** Opening Supplied entries block **
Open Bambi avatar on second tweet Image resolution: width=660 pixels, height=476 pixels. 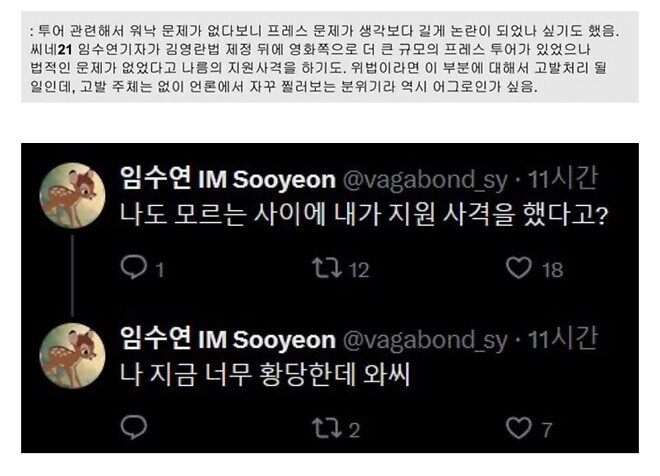72,356
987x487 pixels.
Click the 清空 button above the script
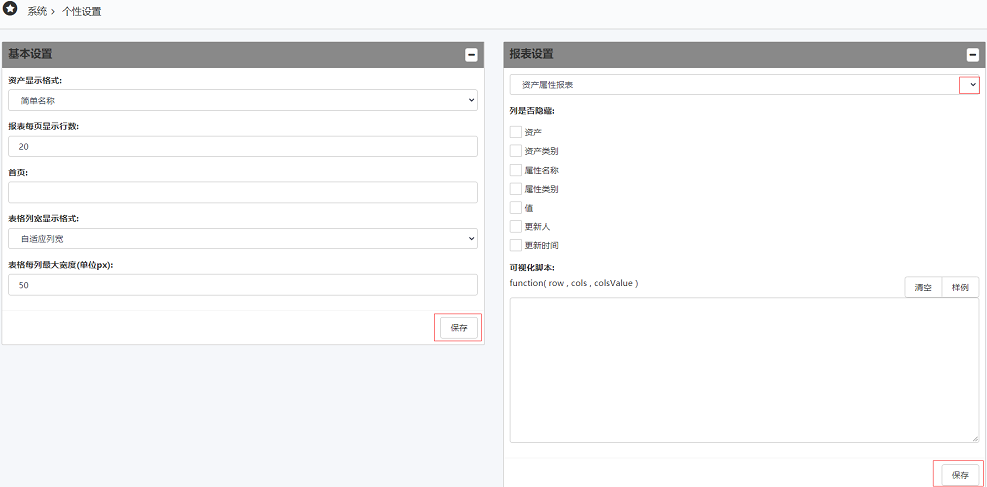pyautogui.click(x=923, y=287)
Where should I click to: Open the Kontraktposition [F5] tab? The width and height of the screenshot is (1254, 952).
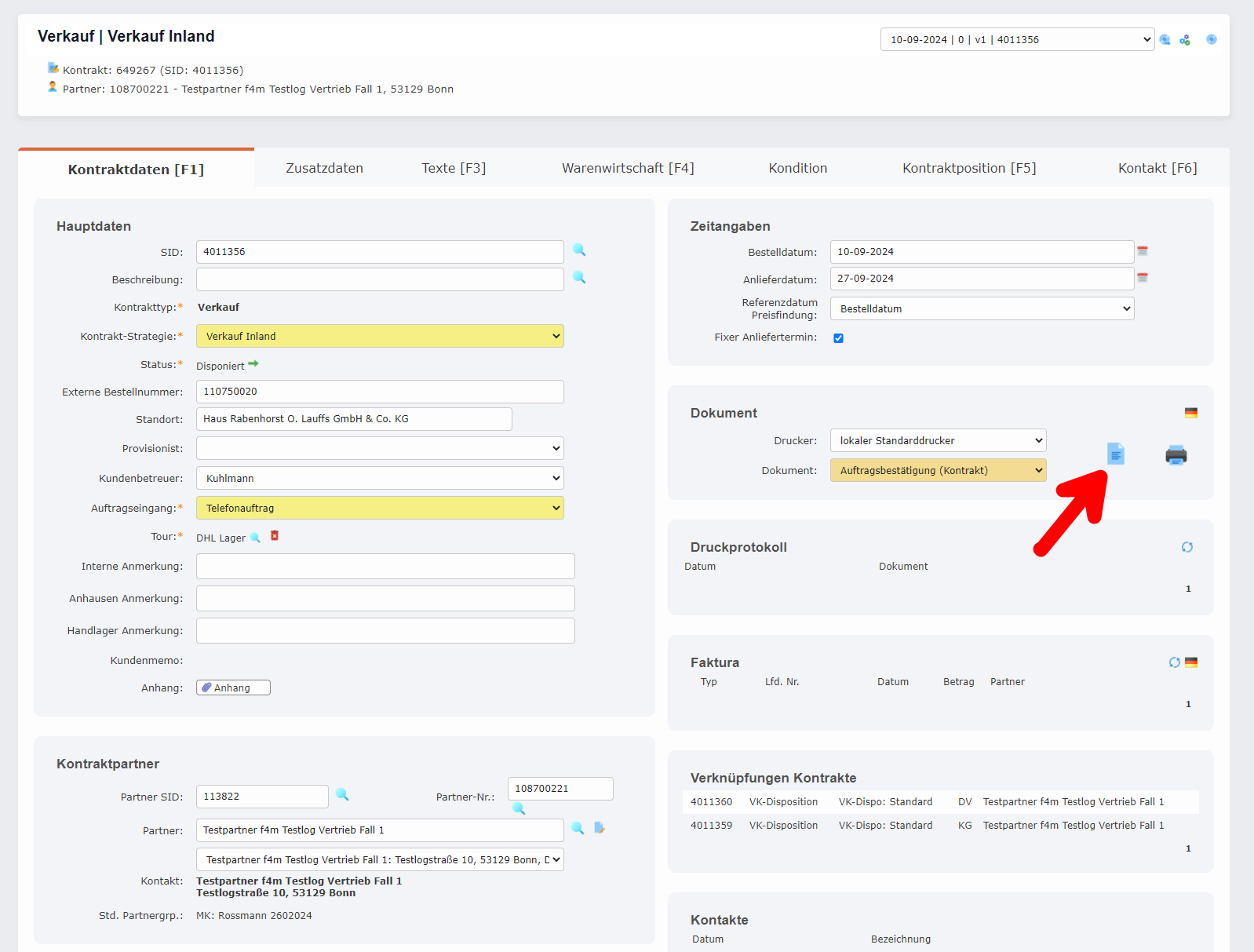point(968,168)
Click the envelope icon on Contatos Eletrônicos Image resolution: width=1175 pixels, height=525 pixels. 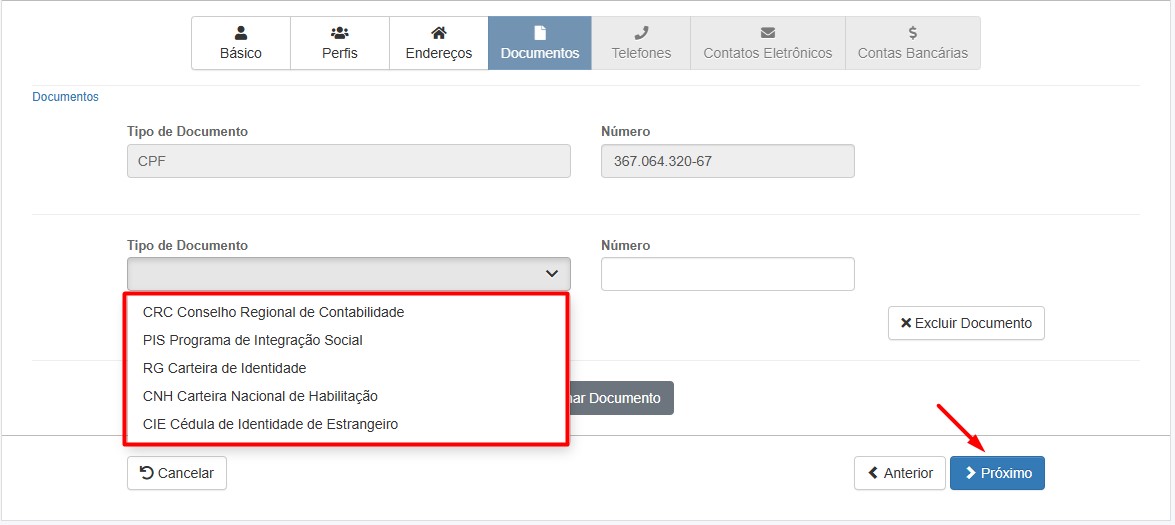pyautogui.click(x=767, y=33)
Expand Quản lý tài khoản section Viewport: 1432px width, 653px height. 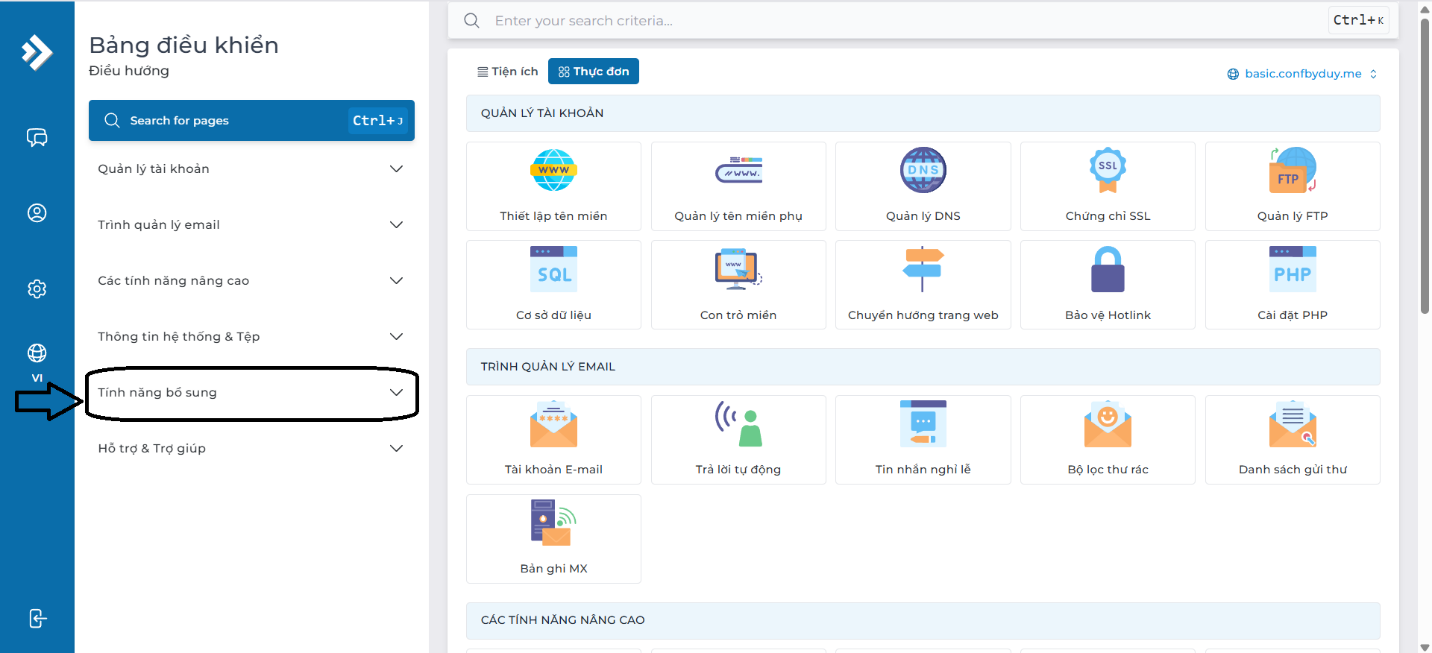point(251,169)
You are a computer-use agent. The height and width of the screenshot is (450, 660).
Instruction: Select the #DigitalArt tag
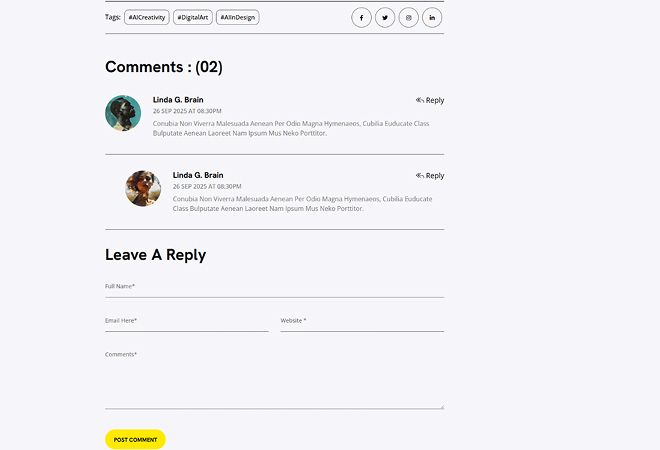[193, 17]
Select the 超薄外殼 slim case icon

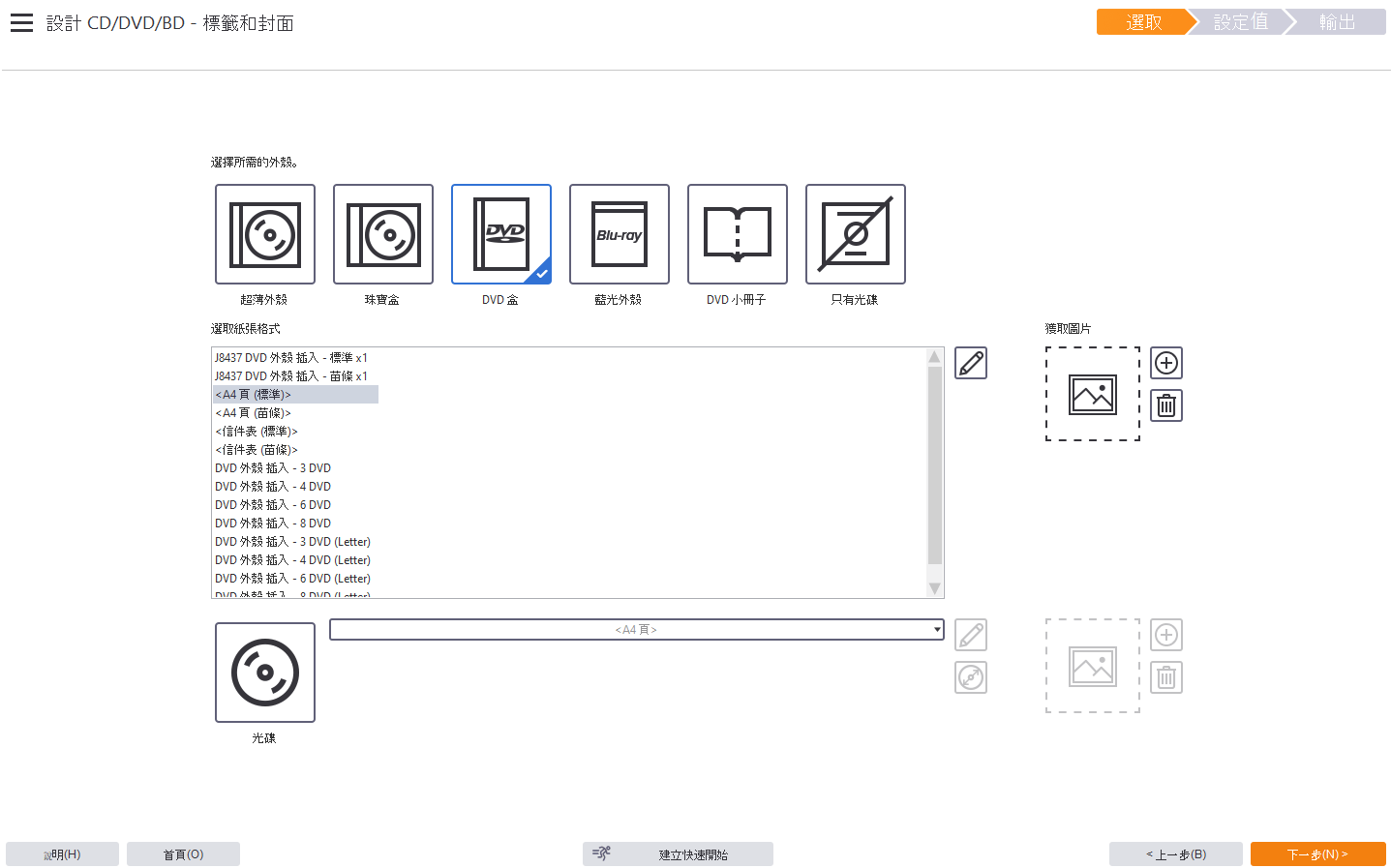click(x=264, y=234)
** Closing Supplied entries block **
_Work to be completed_:
Leave the pictures out and retype only the lines from the line with "You are a computer-use" through the final line of the material, both ends included, word for word.

_Final answer_:
You are a computer-use agent. The height and width of the screenshot is (450, 660).
Instruction: Select the #DigitalArt tag
[193, 17]
Select the 超薄外殼 slim case icon

click(x=264, y=234)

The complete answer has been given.